I stood and stretched, leaning my back to crack the kinks out and returning to the photo. I turned it over and pried the frame loose to remove the picture, fully intending to cut Rachel out of it at a later date. I deserved one picture of my father, didn't I?

When I turned around to leave, Harry was standing in the doorway. He must have seen me take the picture, but he said nothing to indicate that he planned to do anything about it.

I waved at the softly snoring old woman in the chair. "She fell asleep. "

Harry nodded. "I'll see to her. "

"Hey, Harry?"

"Yes, ma'am?"

"There's a cemetery near here, right? A family plot?"

"Leave to your right, out of the driveway. Go up the hill—you can't miss it. "

"Thank you, Harry. "

"You're welcome, ma'am. Ma'am?"

"Yes?"

"She wasn't too hard on you, was she?"

I grinned, clutching the picture to my chest. "Nothing I couldn't handle. "

6

Up the Road a Piece

Maybe the old coot was right. Maybe Malachi wason his way. I went ahead and left her there, sleeping in her oversized chair, but it wasn't because I was afraid of him. I'm afraid of some things—spiders, drowning, needles, and the like. But I'm not afraid of Malachi. He simply isn't intimidating, even with his True Faith to bolster his aggression. He hides behind God and guns, and ineptly at that. It can't have been more than luck that caused him to kill Terry. He was a terrible shot when I was a kid, and I didn't think he'd spent much time practicing his aim in prison.

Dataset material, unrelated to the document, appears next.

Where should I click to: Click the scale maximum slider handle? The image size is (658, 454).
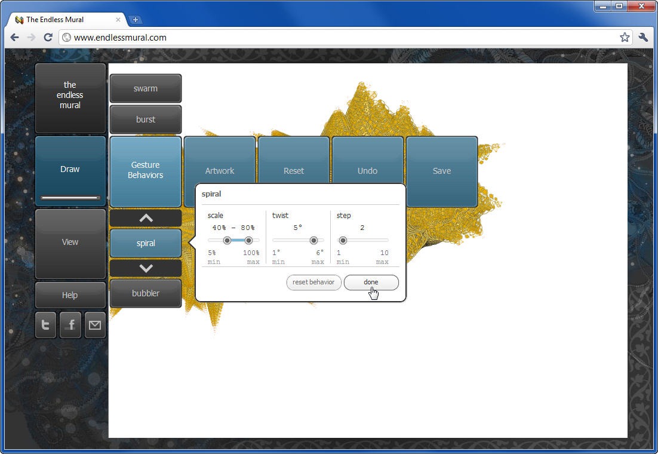click(x=248, y=240)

It must be hard for him. He believed so firmly that he was right, and that his mission was blessed, but he failed at every turn. What did it say about him that he tried so hard? He was either very devout or very stupid, I figured. More likely a sampling of both.

I almost felt like I owed him fear. He'd worked so hard to kill me, the least I could do was be just a tad nervous. But no. I couldn't muster it. The best I could do was summon up a healthy sense of caution, and toss him a minor, grudging respect for his persistence.

Tatie would certainly tell him I'd been to see her, but I hadn't given her any indication of where I might be headed, so it wasn't as if she could point him my way. She might be able to guess about the cemetery because of my questions, but beyond the cemetery, even I didn't know where I was going. I was almost disappointed that my quest had ended so quickly. I hadn't found all my answers, but I had found my father. That was more than I might have expected.

As for Avery and his mysterious book, it might be better to decide that Lulu was right and it didn't matter. Let the dead who can sleep lie undisturbed.